— EXCERPT TO READ —
For over twenty-five years, THET have supported health partnerships between UK and overseas health institutions such as hospitals, universities and research centres. Ahead of their annual global health conference in September, Globalization and Health invited THET CEO, Ben Simms, to talk about 70 years of the NHS and the future of global health.
The NHS is synonymous with Britain, yet almost 15% of its workforce are originally from outside of the UK. It has always been so. In 1949, during its first full year of operating, the NHS launched a
mass recruitment of health workers in the Caribbean. By 1962, over 10,000 medical students had been recruited from abroad. Quintessentially British the NHS may be, but it is profoundly shaped by the contribution made by overseas health workers and don’t we know it.
When the government temporarily imposed visa restrictions on the recruitment of doctors from India last month everyone, from The Daily Mail to The Guardian, rushed to defend the right of the NHS to recruit from overseas.
This is problematic, for two reasons.
First, there has been scant regard for the impact that recruiting health workers from overseas has had on their countries of origin. Take India for example, which has just 0.7 doctors per 1,000 people – dramatically lower than the World Health Organization’s (WHO) global recommended average of 2.5 doctors per 1,000 people. Is this really a country that can afford to export 600 doctors to work in the NHS?

— WORK REQUEST A —
Which newspapers and journals does the THET interview name?
— WORK REQUEST B —
Could you condense the THET interview paragraph beginning "First, there has been scant regard" into two or three sentences that keep its main facts?
— WORK REQUEST C —
Carry the THET interview on from its final sentence, in the same voice.

— RECORDS SHOWN —
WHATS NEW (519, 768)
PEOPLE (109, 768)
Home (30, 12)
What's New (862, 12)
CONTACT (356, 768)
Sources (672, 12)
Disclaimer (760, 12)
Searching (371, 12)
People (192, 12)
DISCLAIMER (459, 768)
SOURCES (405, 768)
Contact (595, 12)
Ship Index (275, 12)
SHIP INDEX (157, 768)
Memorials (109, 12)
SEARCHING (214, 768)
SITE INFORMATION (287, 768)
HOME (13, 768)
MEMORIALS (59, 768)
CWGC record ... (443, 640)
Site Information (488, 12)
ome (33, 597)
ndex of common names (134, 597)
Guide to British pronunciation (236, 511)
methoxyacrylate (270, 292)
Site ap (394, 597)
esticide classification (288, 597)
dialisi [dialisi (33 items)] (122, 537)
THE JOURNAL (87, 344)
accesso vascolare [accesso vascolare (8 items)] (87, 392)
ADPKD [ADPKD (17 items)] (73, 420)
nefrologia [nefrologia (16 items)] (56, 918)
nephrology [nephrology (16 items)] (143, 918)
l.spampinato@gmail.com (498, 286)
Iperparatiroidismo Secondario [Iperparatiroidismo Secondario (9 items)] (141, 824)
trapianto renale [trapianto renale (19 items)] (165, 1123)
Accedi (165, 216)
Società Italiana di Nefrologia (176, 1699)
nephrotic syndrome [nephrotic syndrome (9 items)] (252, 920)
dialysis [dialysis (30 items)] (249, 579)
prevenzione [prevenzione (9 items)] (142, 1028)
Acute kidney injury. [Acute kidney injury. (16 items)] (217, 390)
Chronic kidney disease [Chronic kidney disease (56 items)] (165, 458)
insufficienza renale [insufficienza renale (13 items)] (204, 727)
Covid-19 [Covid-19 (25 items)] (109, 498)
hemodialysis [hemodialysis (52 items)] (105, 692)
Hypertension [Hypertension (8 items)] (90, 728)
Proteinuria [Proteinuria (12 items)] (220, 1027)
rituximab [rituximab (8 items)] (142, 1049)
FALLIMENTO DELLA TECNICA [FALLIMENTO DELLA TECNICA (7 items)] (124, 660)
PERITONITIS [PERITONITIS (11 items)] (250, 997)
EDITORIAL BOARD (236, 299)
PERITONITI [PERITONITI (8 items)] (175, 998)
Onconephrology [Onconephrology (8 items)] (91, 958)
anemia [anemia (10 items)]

— TASK RESPONSE A —
Globalization and Health, The Daily Mail, The Guardian

— TASK RESPONSE B —
Little attention has been paid to how recruiting overseas health workers affects their home countries. India has only 0.7 doctors per 1,000 people, far below the WHO's recommended global average of 2.5. It is doubtful such a country can afford to export 600 doctors to the NHS.

— TASK RESPONSE C —
Secondly, the NHS is operating in an increasingly competitive world. Competing with others for health workers has worked for us in the past, but will it in the future, and at a time when we are exiting from the EU? It seems unlikely.
We must shift the compass from competition to collaboration and the NHS can play a pivotal role in this.
However, it is not just the UK and India that are facing shortages. By 2030, the WHO estimates that the shortfall will reach 18 million. German charities are warning that over 100,000 extra health care workers are needed to meet the needs of their elderly population, China is short of at least 200,000 paediatricians, 161,000 general practitioners, 40,000 psychiatrists, the list could go on.
So what is the alternative?
We must shift the compass from competition to collaboration and the NHS can play a pivotal role in this, forging new links with health systems overseas, becoming a global force operating in philanthropic and commercial ways.
We should continue to attract health workers to the UK, for training and education purposes, with a view to them returning home to up-skill health workers in growing numbers. However, we must also respect the right of health workers that decide to migrate to the UK, who play a vital role in a global NHS that is open to learning from the world. In this way we can derive mutual benefits whilst respecting the spirit of international recruitment codes.
Some of the foundation stones for this global NHS are in place.
My own charity, the Tropical Health and Education Trust (THET), has partnered with 130 NHS Trusts since 2011. Through funding from the Department for International Development (DFID) they have delivered training to over 84,000 health workers across 31 countries. Fascinatingly, and perhaps unexpectedly, the 2,000 staff who have delivered this training document countless examples of returning home fresh with new thinking that brings benefit to the NHS.
These initiatives lay the foundations for a global NHS, responsibly engaged with partners overseas, working in our mutual interests whilst respecting the spirit of international recruitment codes.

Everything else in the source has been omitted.